Multi-Transcript Level Profiling Revealed Distinct mRNA, miRNA, and tRNA-Derived Fragment Bio-Signatures for Coping Behavior Linked Haplotypes in HPA Axis and Limbic System

The molecular basis of porcine coping behavior (CB) relies on a sophisticated interplay of genetic and epigenetic features. Deep sequencing technologies allowed the identification of a plethora of new regulatory small non-coding RNA (sncRNA). We characterized mRNA and sncRNA profiles of central parts of the physiological stress response system including amygdala, hippocampus, hypothalamus and adrenal gland using systems biology for integration. Therefore, ten each of high- (HR) and low- (LR) reactive pigs (n = 20) carrying a CB associated haplotype in a prominent QTL-region on SSC12 were selected for mRNA and sncRNA expression profiling.
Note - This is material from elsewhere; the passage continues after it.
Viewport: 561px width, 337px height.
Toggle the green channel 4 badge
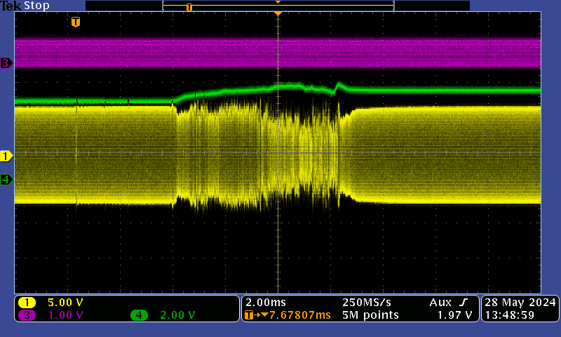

The molecular markers related to the LR group included ATP1B2, MPDU1, miR-19b-5p, let-7g-5p, and 5′-tiRNALeu in the adrenal gland, miR-194a-5p, miR-125a-5p, miR-7-1-5p, and miR-107-5p in the hippocampus and CBL and PVRL1 in the hypothalamus. Interestingly, amygdalae of the LR group showed 5′-tiRNA and 5′-tRF (5′-tRFLys, 5′-tiRNALys, 5′-tiRNACys, and 5′-tiRNAGln) enrichment. Contrarily, molecular markers associated with the HR group encompassed miR-26b-5p, tRNAArg, tRNAGlyiF in the adrenal gland, IGF1 and APOD in the amygdala and PBX1, TOB1, and C18orf1 in the hippocampus and miR-24 in the hypothalamus. In addition, hypothalami of the HR group were characterized by 3′-tiRNA enrichment (3′-tiRNAGln, 3′-tiRNAAsn, 3′-tiRNAVal, 3′-tRFPro, 3′-tiRNACys, and 3′-tiRNAAla) and 3′-tRFs enrichment (3′-tRFAsn, 3′-tRFGlu, and 3′-tRFVal). These evidence suggest that tRNA-derived fragments and their cleavage activity are a specific marker for coping behavior. Data integration revealed new bio-signatures of important molecular interactions on a multi-transcript level in HPA axis and limbic system of pigs carrying a CB-associated haplotype.